Insgesamt waren 56 Millionen Wähler zur Stimmabgabe aufgerufen –
das ist fast die Hälfte der Wahlberechtigten Russlands. Die
Wahlbeteiligung war in einigen Region niedrig. In Moskau stimmten bis
zum frühen Abend lediglich 17 Prozent der Wähler ab. Die Abstimmungen
gelten auch als wichtiger Stimmungstest vor der Parlamentswahl 2021.
Das Innenministerium betonte, dass der Wahltag ruhig verlaufen
sei. Zwar seien ihnen mehr als 300 Verstöße gemeldet worden. Dies
werde jedoch keinen Einfluss auf das Wahlergebnis haben, teilte das
Ministerium mit.
Auch die Beobachter der Menschenrechtsorganisation Golos
berichteten von Hunderten Manipulationsversuchen und Behinderungen
ihrer Arbeit. Der Pressesprecher von Golos sei ohne Angaben von
Gründen festgenommen worden, teilte die Organisation mit. Zudem
wurden nach Angaben des Bürgerportals OWD-Info mindestens 16 Menschen
festgenommen, darunter Journalisten, ein Kommunalpolitiker sowie
Maria Aljochina, ein prominentes Mitglied der Punkband Pussy Riot.

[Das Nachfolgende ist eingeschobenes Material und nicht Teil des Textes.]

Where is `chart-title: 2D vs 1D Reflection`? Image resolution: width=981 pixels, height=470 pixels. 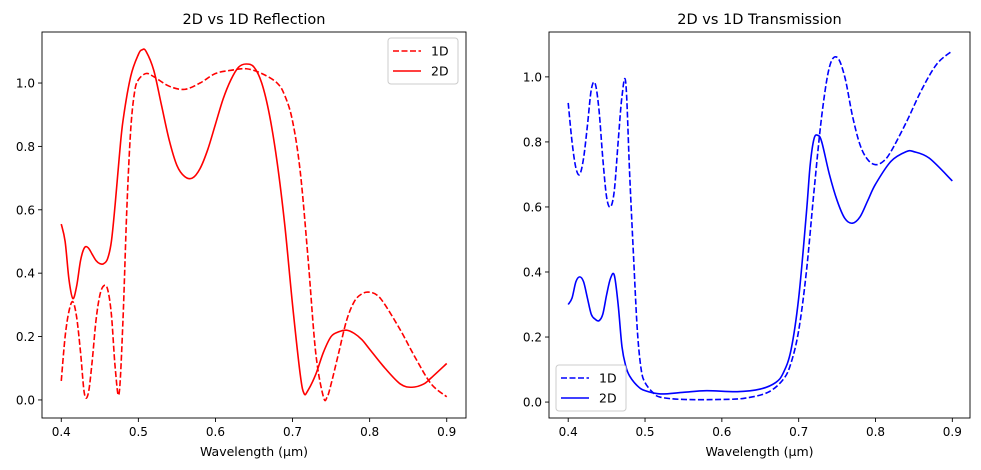 chart-title: 2D vs 1D Reflection is located at coordinates (254, 20). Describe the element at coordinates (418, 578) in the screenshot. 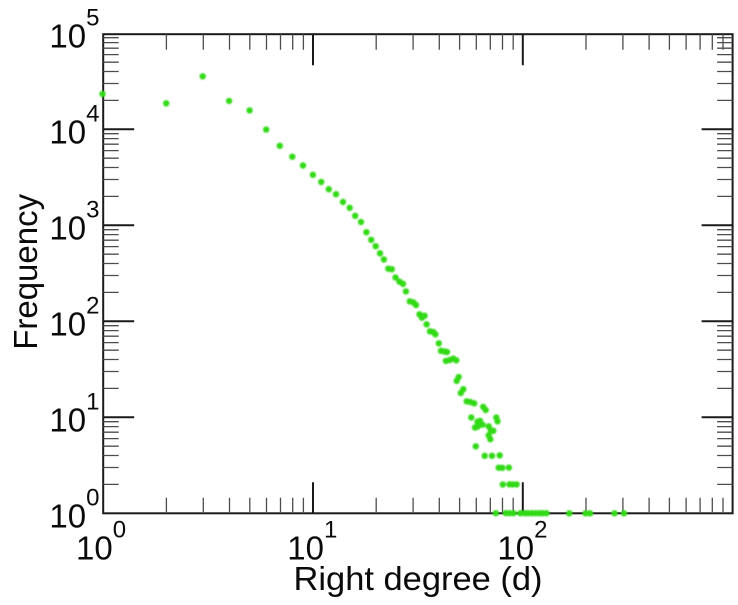

I see `svg-text: Right degree (d)` at that location.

Oppositionelle wie der Anti-Korruptions-Kämpfer Alexej Nawalny
riefen zu einer Protestwahl gegen die Kremlpartei auf. Er empfahl
eine "smarte Stimmabgabe". Dabei sollten gezielt andere Kandidaten
als die der Kremlpartei gewählt werden. Die Bürger sollten alles
wählen außer die regierende Partei, deren "Gauner und Diebe" keine
Konkurrenz zugelassen hätten, sagte auch die Moskauer Politikerin
Ljubow Sobol am Sonntag im Wahllokal. Sobol, die zu Nawalnys Team
gehört, war wie Dutzende andere Politiker wegen angeblicher
Formfehler als Kandidatin nicht zugelassen.
Streit um Rechtmäßigkeit der Wahl
Auch der nach 50 Tagen aus der Haft entlassene Oppositionelle
Ilja Jaschin rief zur "smarten" Abstimmung auf. Er veröffentlichte
bei Twitter ein Bild mit dem Kandidaten seiner Wahl. Der populäre
Kommunalpolitiker hatte ebenfalls keine Registrierung erhalten.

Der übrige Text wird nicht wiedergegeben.